Сегодня фальсификаторы пытаются внушить, что успех былых вечеров поэзии был только политизированным. Отнюдь. В «Лужниках» всегда просили читать «Ностальгию по настоящему», «Васильки Шагала», «Сагу». Ведь в зале была юная интеллигенция, цвет нации, знавшей наизусть Мандельштама и Цветаеву. Помню, как любил читать, а зрители слушать «Осень в Сигулде», «Озу», сюрреалистические ритмы «Груши», полушепотом читалось «Тишины!». Мои апологеты даже создали специальную школу «тихой поэзии».
Я – москвич, но детство мое воспитала провинция Киржача и Кургана, потом я ходоком уходил искать смысл жизни к переделкинским пенатам Пастернака и в провинциальный Франкфурт к Хайдеггеру.
Вероятно, провинциализм во мне панически боится «вхождения во власть». Как-то неловко руководить людьми. Я не вхожу ни в одну из редколлегий. Когда пришла делегация сватать меня депутатом в Думу, я в ужасе отказался. Не так давно без моего ведома меня выбрали и утвердили президентом общества «Франция – Россия». Я закатил истерику. Они очень удивились отказу. Еще веселее было, когда также против моей воли меня сделали вице-президентом РАО (Российское авторское общество). Мне выделили шикарный кабинет и повесили вывеску под стеклом, гласившую, что я есть вице-президент. Я приехал с отверткой и, под стенания секретарш, снял вывеску.
Той же отверткой я привинтил медные литеры на сосну возле моего дома. Свой дом и деревья вокруг я озвучил буквами:
СОСНАСОСНАСОСНАСОС
Мы живем в языке. Сосна – насос неба. Она перекачивает небесное в земное. И наоборот.
То лето в Подмосковье, да и во всей среднерусской полосе прошло под знаком гибели черемухи. Нашествие гусениц черемухового шелкопряда или моли криминально покрыло километры лесов белой пленкой. Сжирали листву. Черемуху вырубали, как заразу, как класс. Переделкинское кладбище во время июньской годовщины Пастернака было все затянуто – и надгробие, и кусты, и ограды – пленкой, как оранжерея над огурцами. Я написал стихи об этом. Это было за неделю до Буденновска.
Из этих зеленых ворот с орлом вышел 23-летний офицер – ленинградец Паша Степанов. Вышел, чтобы не вернуться. Он погибнет в Чечне. Чеченцы отдадут найденные на нем документы и записную книжку с переписанными стихами. Рядом со своими стихами он переписал и «Очисти, снег». Под его именем стихи эти напечатали в «Известиях». Некоторые строки Павел перегруппировал, вероятно, для того, чтобы удобно было петь под гитару. Теперь он, летальный лейтенант, навеки соавтор этих стихов. Ужас его гибели до сих пор не отпускает меня.

• • • • • • •

-- Задание --
Продолжите приведенные выше воспоминания о поэтических вечерах, Переделкине и гибели лейтенанта Павла Степанова, начав сразу после их последнего предложения.

• • • • • • •

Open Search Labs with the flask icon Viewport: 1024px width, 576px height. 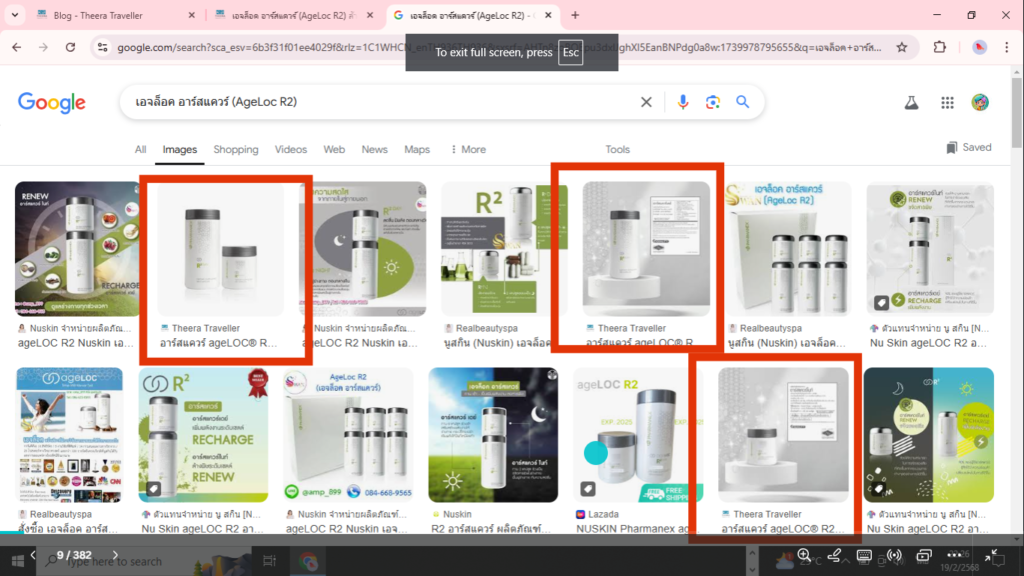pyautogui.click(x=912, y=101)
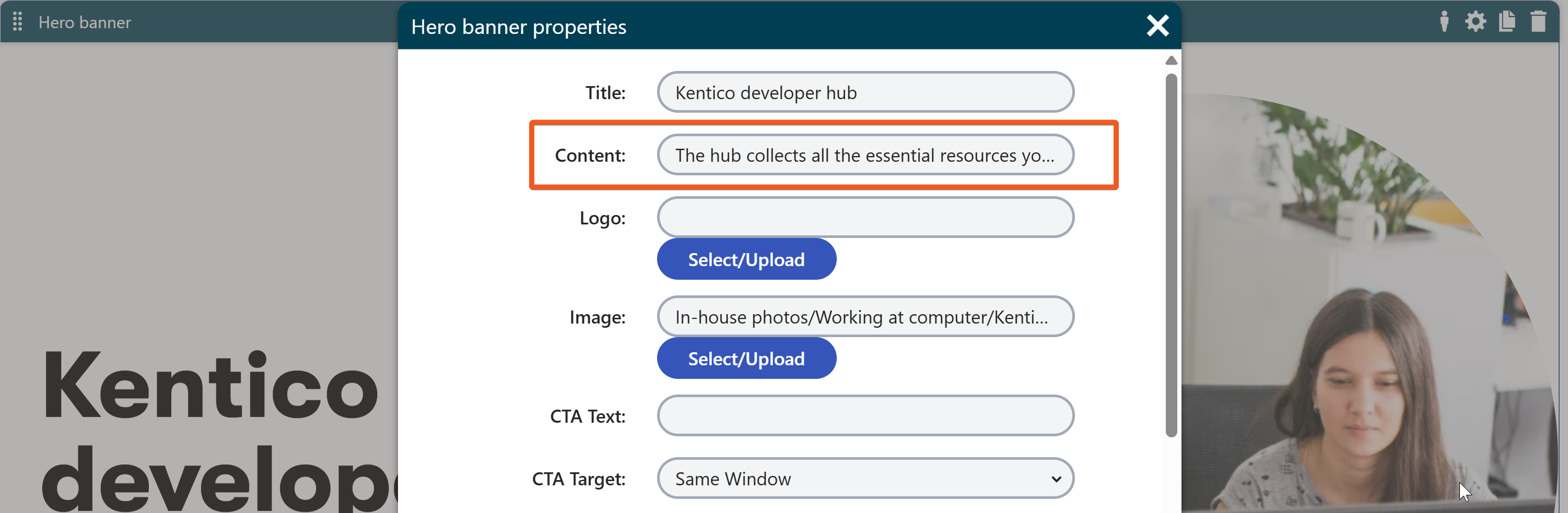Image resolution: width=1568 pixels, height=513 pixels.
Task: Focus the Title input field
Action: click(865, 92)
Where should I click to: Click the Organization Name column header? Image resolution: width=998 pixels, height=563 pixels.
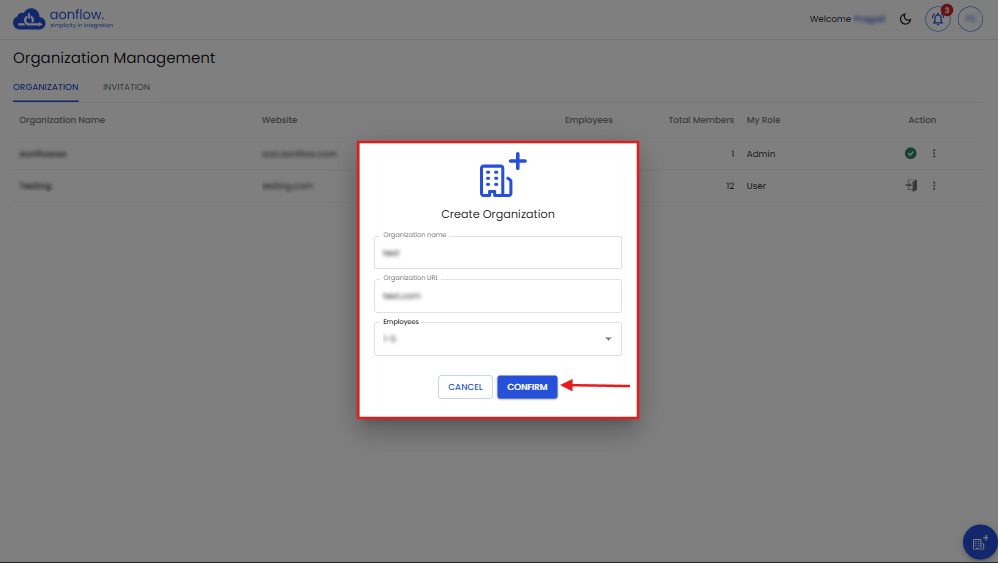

• • • • • • •

-- Ответ --
Прости нас, Павел.
Упокой, Господи, его душу.
Запомни и помяни его, читатель.
Страшно, что и без него жизнь шумит, как писал поэт: «связав в одно земную низость с самым высшим, с звездами дно».
Вернемся на набережную, где среди тенистых стволов уже засвистали птицы. В самом центре ее, в двухстах метрах от «Сивиллы», где парапет спускается к воде, на его темно-сером граните белой краской выведены народные стихи, русский видеорэп:
«Леха, служи, как дед служил, а дед на службу … ложил».
Почему меня остановил этот постмодернистский видеом? Это редчайший, драгоценный для русской поэзии размер. Им написана знаменитая «Сивилла» Марины Цветаевой:
Далее Цветаева упоминает «каменной глыбы серость». Как культурны современные безымянные поэты! Это изысканный народный эвфуизм. Почему народный поэт задрапировал откровенный термин многоточием? Ведь никто не цензуровал его ночного творчества. Думается, он, 19-летний солдат из соседней в/ч, рассчитывал вызвать ответное напряжение интеллекта в мозгу уличного читателя. Он целомудренно уподобил улицу академической книжной странице.
Я, как и автор, против прямой ненормативной лексики, если она не художественный образ. Может, я отстал от жизни. А Пушкин? Ведь именно Цветаева заметила, что он «“Вестника Европы” только с жопой рифмовал». Но у Пушкина все это было изящной, лукавой игрой художника.
Озорна и целомудренна ненормативная лексика в стихах рязанской красной девицы Нины Красновой.
Впрочем, мне кажется, раскрепощение языка сегодня достигло предела. Дальше демократизировать некуда. Произойдет взрыв языка.
Мат в мировой литературе ныне переходит в классический мелодизм. Лидер группы с почти алешковским названием «Fugs» – румяный, с пшеничными усами бунтарь-гигант Эд Сендерс прислал мне выходящую на днях свою книгу стихов «CНEKНОV», где тонко и конструктивно пишет о поэтичности Чехова, о России. Книга может стать событием. Есть и торопливости: «Победоносцев[2] – это Гувер своей эпохи. Только хуже»… Но это детали.
Мощное движение «Рэп встречается с поэзией» набирает силу в США. В модном захолустье, в нью-йоркском «Сохо», самым нехилым считается клуб «S.O.B.», переведем его как «Сволочи». В нем поэты рэпа не поют, а читают стихи. Вмещающий 350 зрителей, как и наш «Политех», клуб всегда переполнен. Бритоголовые, в черных очках, белые интеллектуалы и интеллектуалки здесь перемешаны с черными. «Сейчас идет бум поэзии!» – восклицает юная поэтесса Ша-Кэй. Аллен Гинсберг рассказывал, что интерес к поэзии растет. «Поэзия встречается с рэпом, она основана на бит-поэзии, но спонтанней и работает на ритме и рифме». Ростки поэзии пробиваются и в рейве.
Журнал «Нью-йоркер» приводит типичную фразу современного американского тинейджера: «Пойду, блин, отрублюсь на вечере поэзии, ма…»
Обособленные ячейки ментального схожи. Я заметил, что темные залы Москвы, и Рязани, и Нью-Йорка, и Шотландии хлопают в тех же местах, тем же видеомам, что и сегодня в Самаре. Самара – суммарна.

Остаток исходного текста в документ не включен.